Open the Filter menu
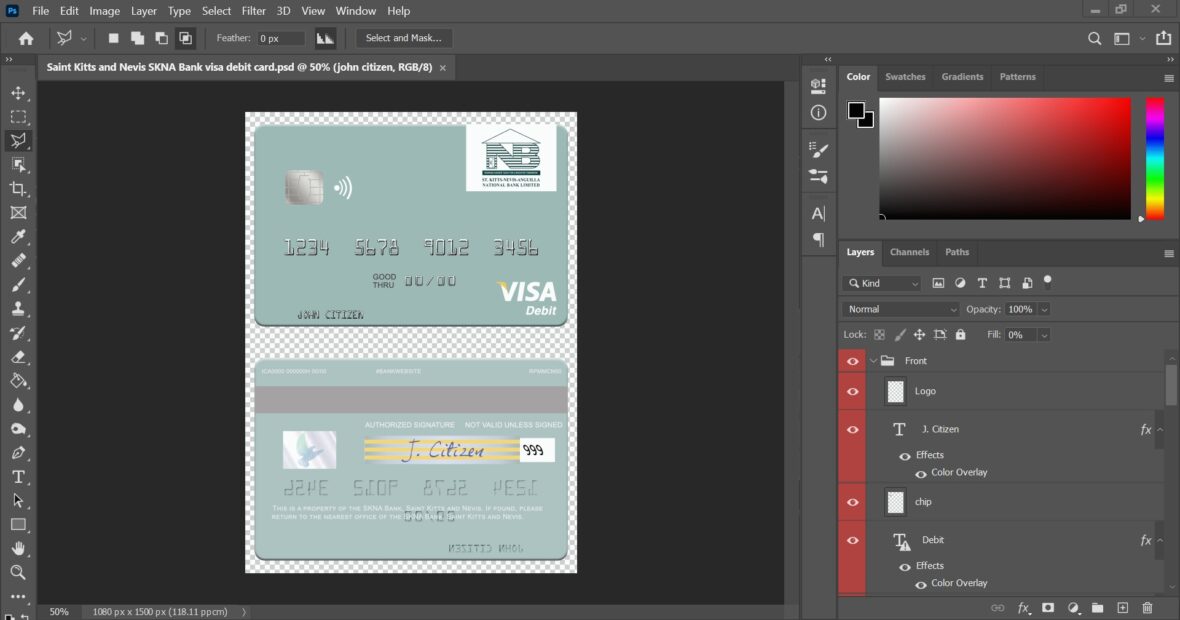1180x620 pixels. [253, 11]
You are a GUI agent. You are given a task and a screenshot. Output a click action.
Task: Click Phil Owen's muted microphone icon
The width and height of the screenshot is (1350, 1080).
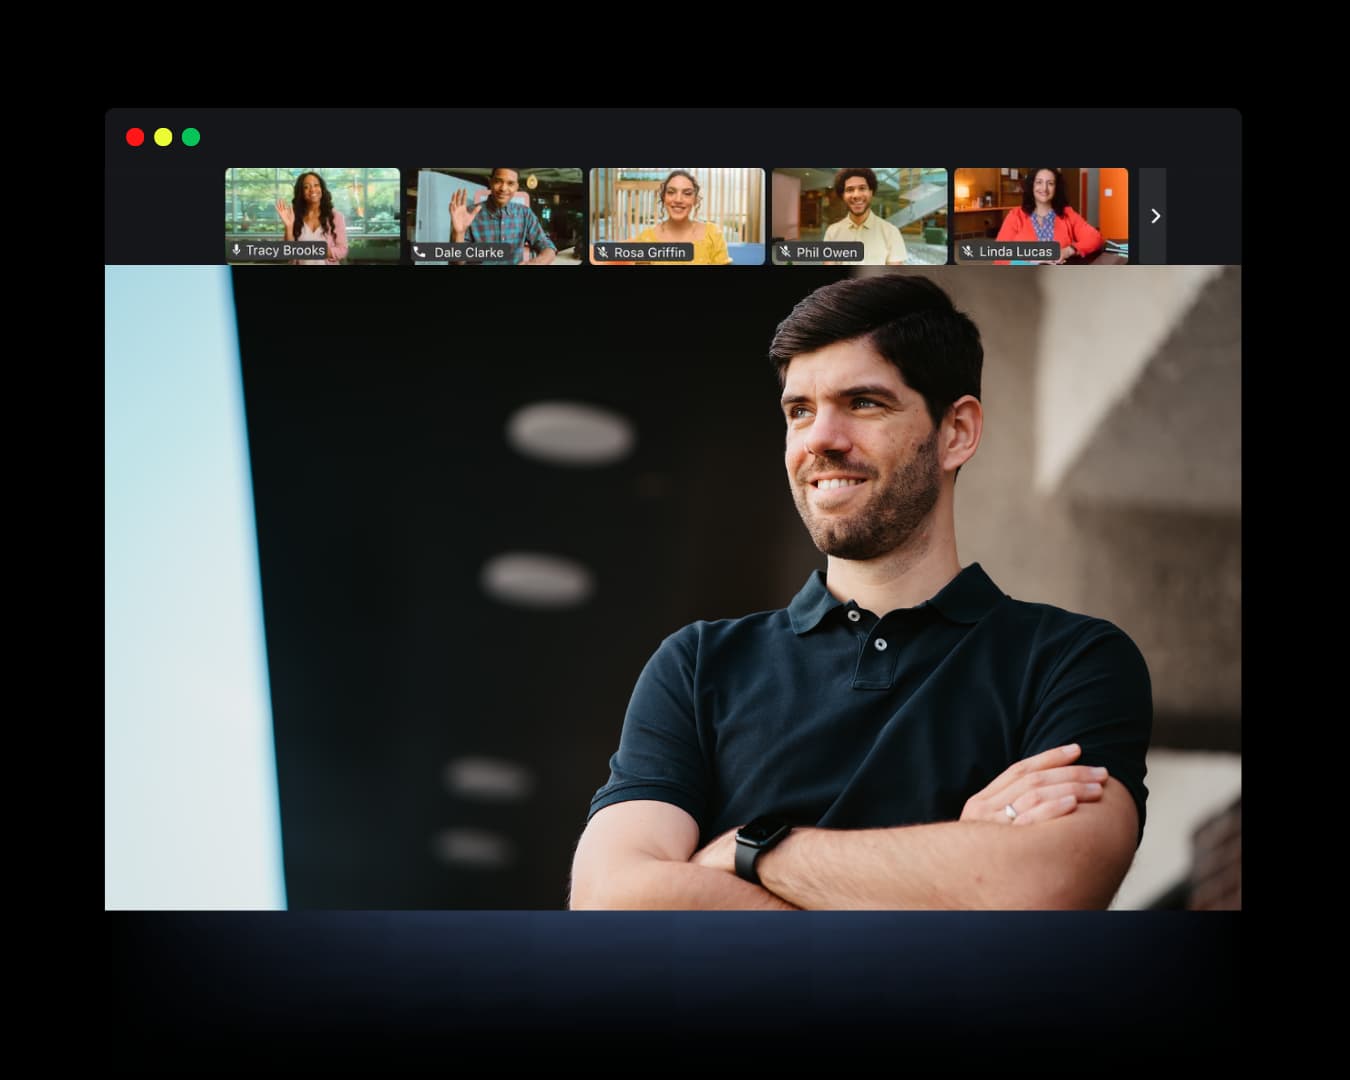(x=785, y=252)
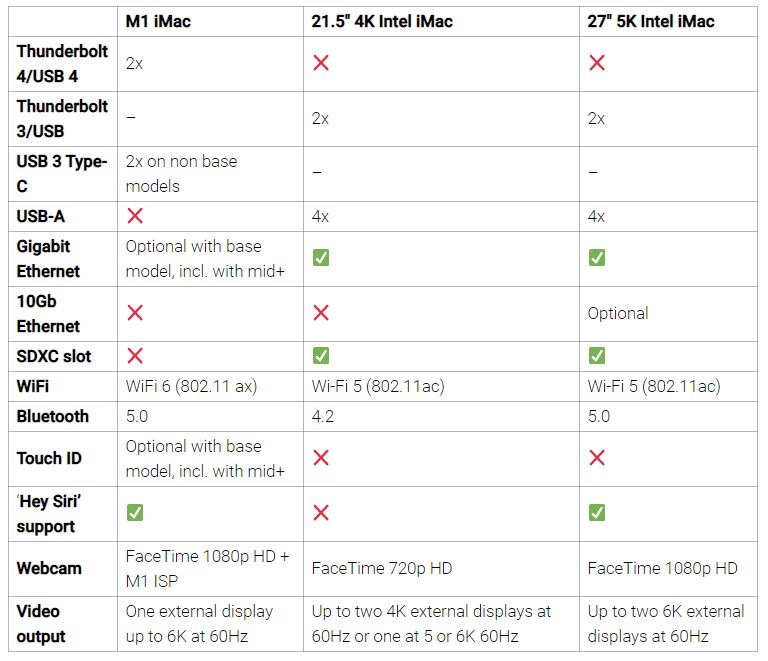Image resolution: width=768 pixels, height=661 pixels.
Task: Click the M1 iMac column header
Action: (x=158, y=22)
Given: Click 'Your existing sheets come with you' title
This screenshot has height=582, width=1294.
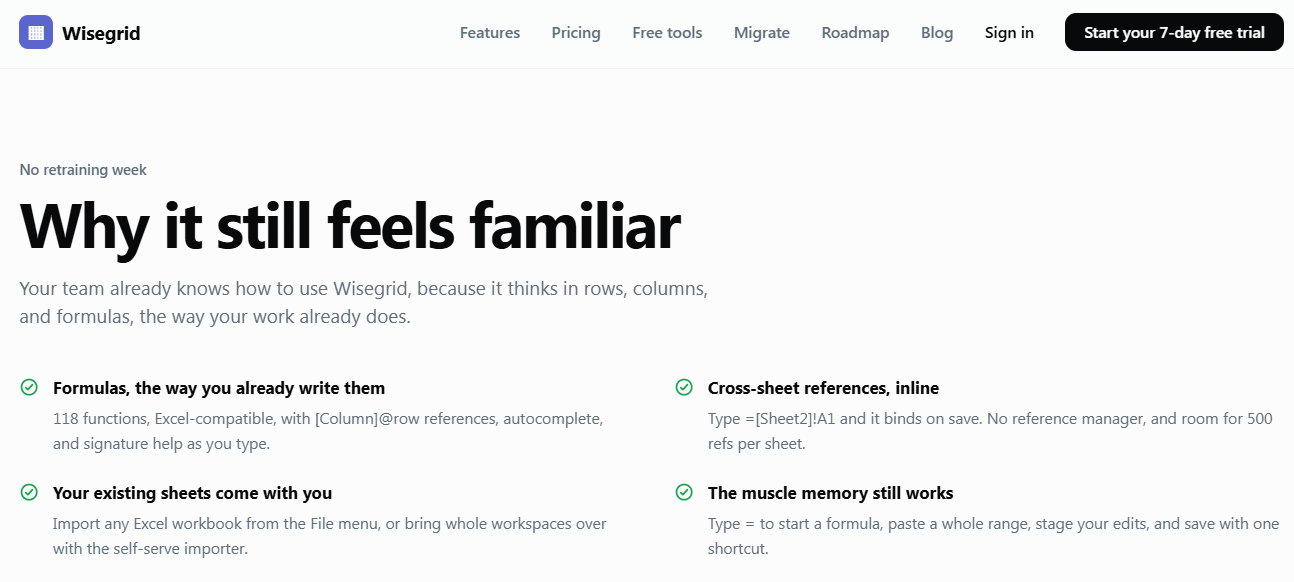Looking at the screenshot, I should pos(192,493).
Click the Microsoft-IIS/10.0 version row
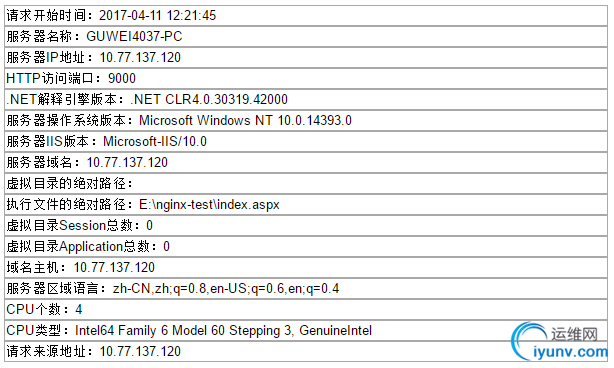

#### WHAT IS BEING ASKED:
If a line falls between the first line of the records above and the line containing "Given: Click 'Your", inclusive, retype it exactly; leave pictures out.

#### RESPONSE BOX:
Open the Filter menu
1180x620 pixels. [253, 11]
You are a GUI agent. You are given a task and a screenshot. Output a click action.
Task: Click Phil Owen's muted microphone icon
The width and height of the screenshot is (1350, 1080).
(x=785, y=252)
Image resolution: width=768 pixels, height=661 pixels.
Task: Click the M1 iMac column header
Action: (x=158, y=22)
Given: Click 'Your existing sheets come with you' title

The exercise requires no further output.